Backup Solutions
  • Backup Solutions

    Business Data Backup Solutions

    Seven years of music, family photos, work documents and contacts all gone in the blink of an eye. They were there just a day ago on your computer, but now all you hear is a clicking noise and a black screen staring you in the face. The first question the tech asks you is “Sooo, do you have a backup of all your data?” This question can either be your saving grace or a swift kick in the butt. It’s something as simple as plugging in a USB drive and setting up a backup schedule that can be the difference between losing years of precious data or restoring your computer back to life after a critical hardware failure. Luckily there are many solutions available to backup your personal data fast and efficiently, regardless of what operating system you use, without having to worry about hardware malfunctions.

    One of the easiest solutions I have seen comes standard in Mac OS X called Time Machine. With this program you select a drive you would like to back up to and then Time Machine does the rest. It backs up your data every hour and will keep daily, weekly, and monthly backups until the drive is full, then it overwrites your oldest backups.  The only thing you need to buy is an external hard drive. These are available from any store that sells computer equipment such as Best Buy, Target, Microcenter, or online. A decent 500 GB to 1 TB hard drive is less than $100 these days.

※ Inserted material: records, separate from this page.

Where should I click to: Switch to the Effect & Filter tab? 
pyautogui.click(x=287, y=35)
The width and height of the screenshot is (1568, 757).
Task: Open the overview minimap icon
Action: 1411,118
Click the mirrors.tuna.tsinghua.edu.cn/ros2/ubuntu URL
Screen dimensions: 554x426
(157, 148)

    If you’re a PC user running Windows XP/Vista/7 then there are many reliable third party backup vendors out there. One of my favorite is Cobian available at http://www.cobian.se/ or www.download.com.  This free software gives you the ability to select virtually any backup source and destination, schedule backups whenever you want, create logs of what’s backed up, and also email you when it is done. All you need for this is an external hard drive or network destination where you want to store the backup files. There are other online data backup providers such as Mozy – www.mozy.com, iDrive – www.idrive.com, and Carbonite – www.carbonite.com. These companies offer a unique remote backup service that securely backs up your documents to their servers without the need to purchase external hardware. However, there is usually a low monthly or yearly fee. Regardless of which service you choose, your files will be protected from disaster.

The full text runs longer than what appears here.